Your best thoughts always begin with ignorance. Everything I have learned about engagement has come from my ignorance. To me, ignorance simply means not knowing. Stupidity is thinking you know when you don’t. It is okay to be ignorant just don’t be stupid about it. Just because we start with ignorance doesn’t mean that we stay there.

You are only half right but don’t let your brains fall out. I believe that half of what I say is right on, evidence-based, and state of the art while half of what I say is wrong. The conundrum  is that I don’t know the difference. Concepts, ideas, and practices need to be played out and what works for one person, team, or organization may not work for another. Jacob Needleman, the philosopher offered the following advice, “it’s good to keep an open mind, but not so open that your brains fall out.”

It is more important to write than be right.  E. M. Forester once wrote, “how do I know what I think until I see what I write.” Writing has proven to be a good way to think. I have written over 2500 blog posts, 3 books, and 10000 tweets. I read to learn but I also write to learn. A thought leader can seldom go wrong by writing.

You can think on our own but you are never alone. Thought leadership does not exist in isolation or a vacuum. I founded and host a 6100 member community on employee engagement.  I have devoted countless hours over the past 6 years to this community and it has been worth every second. We are now firmly embedded in the era of social thinking supplanting solo thinking.

You can never know enough, or retain enough, to stop being a student. I am enthralled by learning and learn from everyone I encounter. I default on being a student. I study rather than read. Currently, I am studying, Employee Engagement in Theory and Practice. I can’t help myself as I make notes and draw little diagrams in the margin, I argue with certain statements and put giant check marks beside other statement, and the white pages of the book are streaked with contrails of yellow highlighter.

the Pyramid Model of Employee Engagement Square

Build a pyramid so that your thoughts will outlast you. I never intended to build a pyramid but I ended up building a 10 block pyramid of  engagement. I am a visual thinker and created images for the key elements of engagement. Before I knew it the blocks took the shape of a pyramid. Partially as a tribute to the great UCLA’s basketball coach John Wooden’s pyramid of success and partially because the pyramid structure created a strong, almost intuitive, visual representation of the tactical and practical requirements of full engagement. It may be premature to declare this but I believe the pyramid of engagement may be my magnum opus, or it could be the manifestation of regression to when I was three years old and  totally engaged in playing with wooden alphabet blocks.

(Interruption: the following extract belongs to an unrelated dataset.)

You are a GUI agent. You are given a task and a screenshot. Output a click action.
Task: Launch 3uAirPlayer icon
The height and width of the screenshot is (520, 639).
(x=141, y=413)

Embrace contradictions and change your mind.  My mind has been changed often in engagement. I have more questions than answers. My thoughts lead me more than I lead my thoughts. I have always loved the line by Walt Whitman at the start of these 12 steps: “Do I contradict myself? Very well, then I contradict myself, I am large, I contain multitudes.”

To find enlightenment be a lamp. A much wiser one than I, the  Buddha, said “be a lamp unto yourself.” We must shine a light on own thinking and approaches. We can go around the globe in search of engagement and fail to realize that it resides in our own hands, head, and heart.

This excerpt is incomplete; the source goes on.